(DATA RECORDS Opens)

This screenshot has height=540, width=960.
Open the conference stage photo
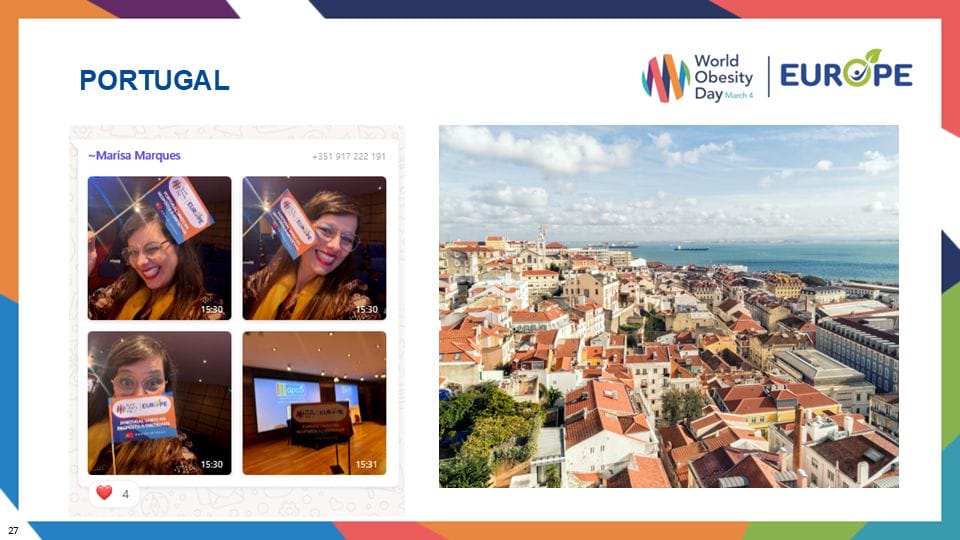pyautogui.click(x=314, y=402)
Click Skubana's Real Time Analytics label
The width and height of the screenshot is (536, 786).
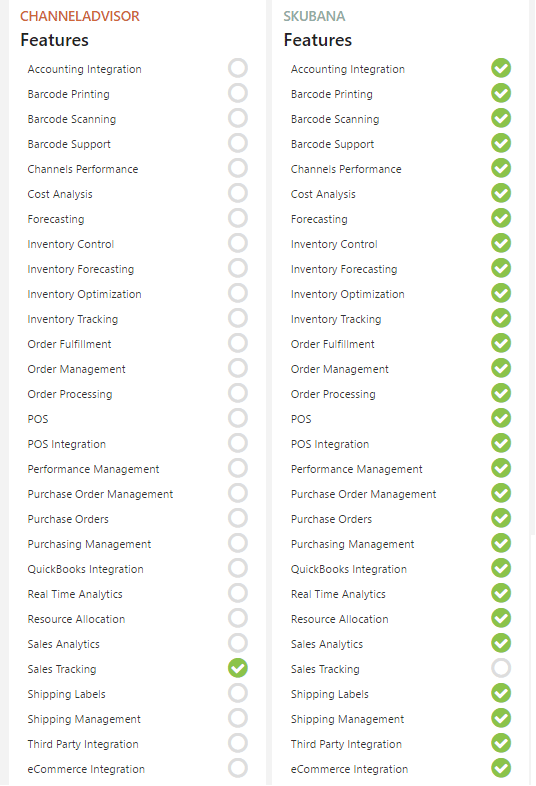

(DATA RECORDS Closes)
(DATA RECORDS Opens)

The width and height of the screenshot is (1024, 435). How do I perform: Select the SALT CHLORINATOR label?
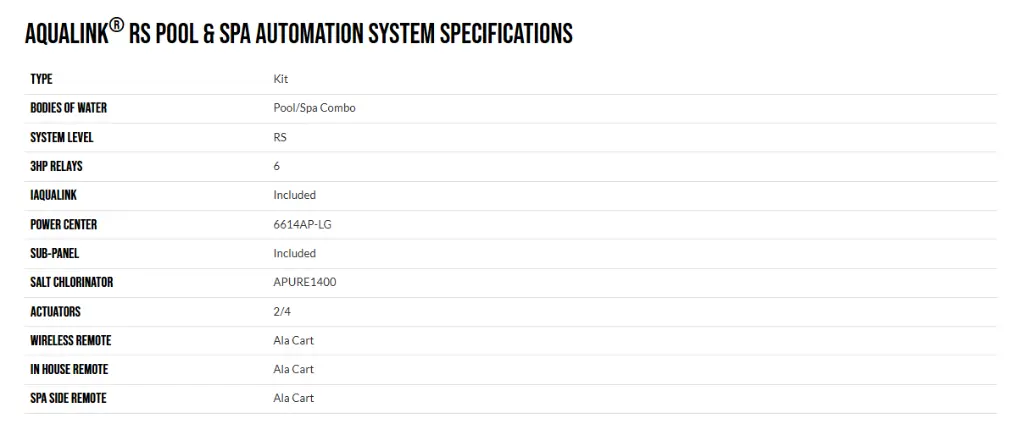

(DATA RECORDS Closes)
(DATA RECORDS Opens)

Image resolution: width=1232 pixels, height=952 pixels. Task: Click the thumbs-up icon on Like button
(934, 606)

(DATA RECORDS Closes)

EXERCISE GOAL
Please reproduce, exactly as they appear above, the lines from the line containing "Click Skubana's Real Time Analytics label" up to and including the line containing "The width and height of the screenshot is (536, 786).".

ANSWER FOR THE TASK
Click Skubana's Real Time Analytics label
The width and height of the screenshot is (536, 786).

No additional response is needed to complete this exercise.